◆ Исходный текст ◆
▼

За молчаливой замкнутостью и равнодушием Месье скрывается страх пустоты, «смертельная тоска»: «Прежде он бы с легкостью вообразил, в абстрактной понятной форме, две различные субстанции, не связанные между собой: одна неподвижная - это он сам (Месье не любил суеты), другая - обтекающее его время; теперь же у него вызревала мысль, что никаких двух субстанций не существует - есть лишь один мощный поток, беспрепятственно уносящий его за собой» [5, с. 65]. Тирания банальности, охватывающая все сферы жизни, суггестивно воплощается в фигуре соседа Месье - Кальца, беспардонно вторгающегося в его жизнь и навязывающего ему роль личного секретаря, от которого требуется «печатать текст под его (Кальца) диктовку» [5, с. 23]. Кальц - эмблематическая фигура, двойственность которой подчеркивается его фамилией и специальностью
- минералогией, вызывающих ассоциации с твердой непробиваемостью камня: «Кальц всегда добивался своего» [5, с. 25]. Туссен балансирует на грани шутливой насмешливости, перебивая текст вводными предложениями типа - «свободу людям доброй воли» [5, с. 45], чередуя агрессивную напористость Кальца и безысходную обреченность Месье, «который не умел отказывать» [5, с. 41]. Повторение изначальной ситуации с Каль-цем в бесполезных попытках Месье избежать, ускользнуть от тирании банальности создает образ мира, застывшего в своей агрессивной неподвижности. Иллюзорность бегства Месье раскрывается в двойственном характере игры, построенной на парадоксе движения / неподвижности. Энергичное парирование мяча в пинг-понге эмблематически воплощает движение. Последовательное освобождение Месье от социальной маски -«закатал брюки, потом снял часы, чтоб получить секундную передышку» [5, с. 39-40] - создает метафору «остановленного времени, возвращения в мир детской беззаботности». Все изображается словно в разгар движения и одновременно застывшим, неподвижным. Чередование движения / неподвижности раскрывает амбивалентные свойства повседневности - ее движение в бесконечном повторении. Аллюзии, интертекстуальная игра, розыгрыши, ирония, суггестия, парадокс в романах Туссена создают образ современного децентрированного сознания. Туссен реконструирует форму модернистского метаповествования, сочетая эстетический поиск с онтологическими и экзистенциальными проблемами.

▲

◆ Исходные материалы ◆
▼

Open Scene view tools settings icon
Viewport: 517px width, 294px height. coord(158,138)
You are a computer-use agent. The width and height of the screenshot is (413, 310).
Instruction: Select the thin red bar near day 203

▲

◆ Задача ◆
Продолжите исходный текст о романах Туссена, начав сразу после его последнего предложения.

◆ Ответ ◆
Список литературы:
1. Blanckeman B. Les récits indécidables. - P., 2000.
2. Toussaint J.-Ph. La salle di bain. - P., 2005.
3. Jeunes auteurs de Minuit/ Textes réunis par M. Ammouche-Kremers et M. Hillenaar. - Amsterdam-Atlanta, G.A., 1994.
4. Паскаль Б. Мысли. - М., 2001.
5. Туссен Ж.-Ф. Месье. Любить. - М., 2006.